Exercise instructions ▸ Using the listing that follows, return every line with the word "computer".

Given records ▸

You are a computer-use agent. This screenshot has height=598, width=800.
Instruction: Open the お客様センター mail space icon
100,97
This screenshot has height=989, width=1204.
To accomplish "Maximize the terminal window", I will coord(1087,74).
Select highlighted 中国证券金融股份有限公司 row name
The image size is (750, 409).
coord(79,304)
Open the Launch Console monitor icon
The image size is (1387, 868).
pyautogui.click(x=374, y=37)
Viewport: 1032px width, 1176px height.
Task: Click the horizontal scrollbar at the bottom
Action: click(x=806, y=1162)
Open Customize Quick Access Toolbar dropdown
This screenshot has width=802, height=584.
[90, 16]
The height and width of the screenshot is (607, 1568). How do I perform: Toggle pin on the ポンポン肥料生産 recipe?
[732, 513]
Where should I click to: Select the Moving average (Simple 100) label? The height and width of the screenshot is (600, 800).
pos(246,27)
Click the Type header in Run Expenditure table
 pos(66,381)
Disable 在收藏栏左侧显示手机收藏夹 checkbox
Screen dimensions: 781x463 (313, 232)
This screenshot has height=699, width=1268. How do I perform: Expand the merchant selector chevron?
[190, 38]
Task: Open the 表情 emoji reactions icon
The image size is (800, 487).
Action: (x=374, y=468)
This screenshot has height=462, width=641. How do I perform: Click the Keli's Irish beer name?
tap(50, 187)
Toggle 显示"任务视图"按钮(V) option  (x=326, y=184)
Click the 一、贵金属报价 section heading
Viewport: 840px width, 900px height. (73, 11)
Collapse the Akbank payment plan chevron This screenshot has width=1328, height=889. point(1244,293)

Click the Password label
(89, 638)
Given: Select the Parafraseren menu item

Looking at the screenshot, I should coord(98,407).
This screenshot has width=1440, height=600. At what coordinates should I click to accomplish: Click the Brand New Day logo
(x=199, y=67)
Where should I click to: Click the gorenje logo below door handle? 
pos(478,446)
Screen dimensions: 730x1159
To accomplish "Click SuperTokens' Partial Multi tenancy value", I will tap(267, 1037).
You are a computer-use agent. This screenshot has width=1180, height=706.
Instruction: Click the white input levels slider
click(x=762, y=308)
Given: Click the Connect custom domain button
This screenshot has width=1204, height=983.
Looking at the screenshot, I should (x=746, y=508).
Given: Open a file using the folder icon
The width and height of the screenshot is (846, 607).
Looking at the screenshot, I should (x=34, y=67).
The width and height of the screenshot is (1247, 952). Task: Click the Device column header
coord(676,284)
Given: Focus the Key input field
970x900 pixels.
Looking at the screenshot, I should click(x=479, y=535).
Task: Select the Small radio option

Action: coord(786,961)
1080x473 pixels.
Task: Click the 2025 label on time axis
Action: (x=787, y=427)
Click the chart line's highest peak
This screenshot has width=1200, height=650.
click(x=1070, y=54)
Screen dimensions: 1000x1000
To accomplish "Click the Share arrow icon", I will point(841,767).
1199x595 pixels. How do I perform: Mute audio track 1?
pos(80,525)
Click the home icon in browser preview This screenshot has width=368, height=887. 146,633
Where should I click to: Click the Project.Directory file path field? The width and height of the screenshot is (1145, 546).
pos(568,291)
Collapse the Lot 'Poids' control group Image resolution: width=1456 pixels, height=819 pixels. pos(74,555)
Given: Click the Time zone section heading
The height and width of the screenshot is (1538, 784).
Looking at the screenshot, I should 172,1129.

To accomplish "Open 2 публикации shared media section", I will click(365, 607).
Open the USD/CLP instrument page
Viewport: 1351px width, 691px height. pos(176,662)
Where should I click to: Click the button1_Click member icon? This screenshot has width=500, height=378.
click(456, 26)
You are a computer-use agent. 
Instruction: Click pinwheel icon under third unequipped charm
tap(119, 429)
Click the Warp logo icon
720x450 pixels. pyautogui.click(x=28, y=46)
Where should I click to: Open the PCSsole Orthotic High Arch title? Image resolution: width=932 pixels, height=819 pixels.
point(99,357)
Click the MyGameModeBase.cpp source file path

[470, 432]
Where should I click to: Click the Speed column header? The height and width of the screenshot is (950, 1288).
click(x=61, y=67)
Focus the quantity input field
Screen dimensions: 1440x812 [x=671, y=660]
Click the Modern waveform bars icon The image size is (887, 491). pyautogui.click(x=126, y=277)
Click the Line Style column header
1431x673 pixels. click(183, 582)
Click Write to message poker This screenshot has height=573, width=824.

Expected output ▸
You are a computer-use agent. This screenshot has height=598, width=800.
You are a computer-use agent. This screenshot has width=1180, height=706.
You are a computer-use agent. 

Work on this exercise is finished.